Specifically, in the present embodiment, the lower guide 300 is configured to be identical to the upper guide 200 in configuration if the lower guide 300 is rotated 180 ° about a horizontal axis perpendicular to the stacking direction. The lower guide 300 is configured such that the lower edges of the packing sheet a and the packing sheet B adjacent to the front side thereof are offset from each other, and the continuous left edge sealed portions 215A and 215B are formed on the left edges of the packing sheet a and the packing sheet B from top to bottom, including the left edges of the heat exchange portion 400, in the same manner as the upper guide 200, whereby water can be effectively prevented from oozing out from the left edge sealed portions 215, particularly from the upper guide 200 and the lower guide 300.

Further, in the present embodiment, any bonding method may be used for the edge sealing portion 215 formed by the left edge sealing portions 215A, 215B, and from the viewpoint of convenience in assembly, it is preferable to bond the edge sealing portion 210 by a pressure welding method. This is because, when the packing sheet A, B and the rectifying sheets 230 and 330 are assembled by using the apparatus, only by aligning the packing sheets B and B adjacent in the front-rear direction, at this time, since the right side portions of the upper and lower end edges of the packing sheet A, B are biased to be brought together, the welding operation of the packing sheet B-ase:Sub>A can be completed by operating the press welding apparatus to weld the edge sealing portion 215 and the right side portions of the upper and lower end edges of the packing sheet B-ase:Sub>A in this state.

The rectifier sheets 230 and 330 are interposed between the packing sheets B-ase:Sub>A, and the edge sealing portion 215 and the right side portions of the upper and lower end edges of the packing sheets B-ase:Sub>A are welded, so that the packing sheets B-ase:Sub>A before and after the stacking direction can form ase:Sub>A module having very high structural stability, and the modules formed by the plurality of packing sheets B-ase:Sub>A are combined and bonded in the stacking direction. Because the strength and stability of the single module are good, the difficulty of module assembly can be greatly reduced, and the efficiency of assembling the modules of the packing sheet B-A into the packing module 1' is improved.

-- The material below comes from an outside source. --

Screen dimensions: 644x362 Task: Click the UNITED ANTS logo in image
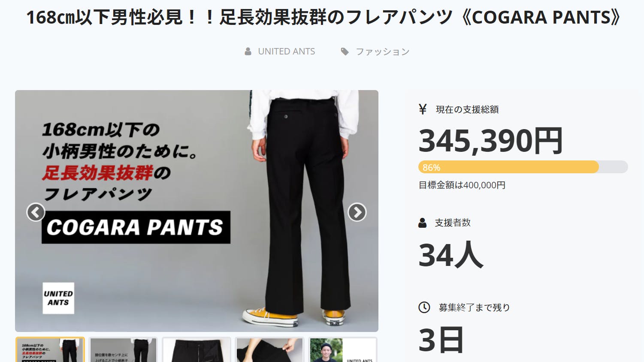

In the drawings of the present embodiment, the same structure as that of the left seal 215 is not applied to the seal on the right side in terms of the assembly process and the convenience of processing. However, this is not limited to the configuration of the right edge seal, and the same configuration as that of the left edge seal 215 may be applied to the right edge seal.

[ Cooling tower 1 ]

Fig. 10 is a schematic view of a cooling tower manufactured based on the filler module 1 of the present embodiment.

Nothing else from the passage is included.